Mila Widya Ningrum, Jurnalis · Kamis 01 April 2021 06:00 WIB
https: img.okezone.com content 2021 03 31 406 2387250 kena-phk-tabungan-gaji-mantan-pramugari-ini-bisa-buka-minimarket-XyauY7epPM.jpg Pramugari Susan. (Foto: Aerotime)

PRAMUGARI cantik, Susan Wamaitha, salah satu korban PHK dari maskapai tempatnya bekerja. Siapa sangka, Susan yang bertahun-tahun bekerja jadi pramugari, tabungan gajinya bisa buat buka minimarket.
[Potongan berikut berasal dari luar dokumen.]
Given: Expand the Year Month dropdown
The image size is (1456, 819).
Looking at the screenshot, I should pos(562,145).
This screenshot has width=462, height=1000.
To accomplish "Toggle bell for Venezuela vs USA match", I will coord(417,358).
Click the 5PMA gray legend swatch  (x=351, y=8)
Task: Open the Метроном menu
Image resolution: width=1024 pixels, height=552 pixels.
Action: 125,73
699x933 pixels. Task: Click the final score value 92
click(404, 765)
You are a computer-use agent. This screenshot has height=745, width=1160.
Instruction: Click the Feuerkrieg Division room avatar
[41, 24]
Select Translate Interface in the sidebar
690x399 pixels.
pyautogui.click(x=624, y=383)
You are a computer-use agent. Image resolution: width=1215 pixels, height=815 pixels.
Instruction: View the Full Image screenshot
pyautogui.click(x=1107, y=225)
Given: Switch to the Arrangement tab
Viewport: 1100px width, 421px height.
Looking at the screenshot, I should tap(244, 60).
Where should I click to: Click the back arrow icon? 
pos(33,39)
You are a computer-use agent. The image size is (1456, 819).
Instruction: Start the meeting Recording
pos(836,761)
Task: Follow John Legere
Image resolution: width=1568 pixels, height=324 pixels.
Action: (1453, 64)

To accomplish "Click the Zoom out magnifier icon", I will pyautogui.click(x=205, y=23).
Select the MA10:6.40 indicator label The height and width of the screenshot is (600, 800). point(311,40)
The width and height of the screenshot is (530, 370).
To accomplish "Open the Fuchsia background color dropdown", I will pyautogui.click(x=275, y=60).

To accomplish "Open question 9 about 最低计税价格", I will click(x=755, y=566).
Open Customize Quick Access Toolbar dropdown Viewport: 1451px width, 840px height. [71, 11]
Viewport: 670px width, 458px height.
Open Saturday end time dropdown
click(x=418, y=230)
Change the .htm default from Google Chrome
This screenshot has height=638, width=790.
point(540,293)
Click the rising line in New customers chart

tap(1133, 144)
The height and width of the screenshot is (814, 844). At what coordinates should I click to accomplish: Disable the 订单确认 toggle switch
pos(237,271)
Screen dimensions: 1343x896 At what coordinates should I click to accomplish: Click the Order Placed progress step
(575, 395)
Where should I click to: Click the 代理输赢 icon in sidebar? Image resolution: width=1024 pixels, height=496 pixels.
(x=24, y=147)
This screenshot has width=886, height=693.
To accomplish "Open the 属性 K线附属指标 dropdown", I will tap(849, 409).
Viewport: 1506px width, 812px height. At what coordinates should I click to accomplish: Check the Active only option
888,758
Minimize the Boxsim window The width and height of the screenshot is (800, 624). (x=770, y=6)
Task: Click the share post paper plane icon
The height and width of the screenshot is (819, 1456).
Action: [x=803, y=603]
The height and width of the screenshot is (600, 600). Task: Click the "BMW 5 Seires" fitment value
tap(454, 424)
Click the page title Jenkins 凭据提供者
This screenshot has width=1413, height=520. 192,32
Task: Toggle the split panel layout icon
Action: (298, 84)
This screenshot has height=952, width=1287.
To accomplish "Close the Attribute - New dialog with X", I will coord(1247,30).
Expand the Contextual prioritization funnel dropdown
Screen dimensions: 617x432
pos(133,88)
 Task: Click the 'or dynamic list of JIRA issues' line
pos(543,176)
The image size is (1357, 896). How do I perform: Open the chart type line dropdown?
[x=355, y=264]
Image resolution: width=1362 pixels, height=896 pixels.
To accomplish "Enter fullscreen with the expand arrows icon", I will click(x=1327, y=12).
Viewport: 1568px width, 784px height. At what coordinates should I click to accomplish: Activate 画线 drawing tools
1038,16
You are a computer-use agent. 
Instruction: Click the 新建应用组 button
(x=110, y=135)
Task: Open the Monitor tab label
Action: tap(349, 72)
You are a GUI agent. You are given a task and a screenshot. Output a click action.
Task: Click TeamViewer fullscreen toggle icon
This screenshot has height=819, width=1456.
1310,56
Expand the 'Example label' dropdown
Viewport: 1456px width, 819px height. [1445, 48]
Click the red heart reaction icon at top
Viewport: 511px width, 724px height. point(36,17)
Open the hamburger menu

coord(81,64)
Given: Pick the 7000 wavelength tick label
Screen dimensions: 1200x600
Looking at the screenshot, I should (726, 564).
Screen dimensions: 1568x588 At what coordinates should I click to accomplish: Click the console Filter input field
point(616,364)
Seorang pramugari berpengalaman sekarang menjalankan usaha toko kelontongnya sendiri di negara asalnya, Kenya. Ia juga telah menulis buku autobiografi agar pembaca menemukan kisah hidupnya yang penuh dengan rasa sakit, perjuangan, kemenangan, dan pelajaran yang didapat.

“Saya telah menyaksikan keajaiban, melihat yang terbaik, menghadapi yang terburuk, melalui rasa sakit, dan merasakan luka di kulit saya. Saya telah melihat tanaman tumbuh. Saya telah merasakan seperti apa rasanya diinjak dan apa artinya muncul dari balik awan," kata Susan, dilansir AeroTime Hub, Rabu (31/3/2021).

Baca Juga: Cantiknya Pramugari Sherin, Siap Ajak Kamu Terbang Kemana Aja

Jika pandemi tidak menghentikan industri penerbangan, dia tidak akan pernah punya cukup waktu untuk memulai bisnisnya sendiri. Selama lima tahun ketika dia bekerja sebagai pramugari, Susan hampir tidak punya waktu bahkan untuk keluarganya.

Dulu ia berbasis di Bahrain, sementara keluarganya dengan sabar menunggunya di Kenya.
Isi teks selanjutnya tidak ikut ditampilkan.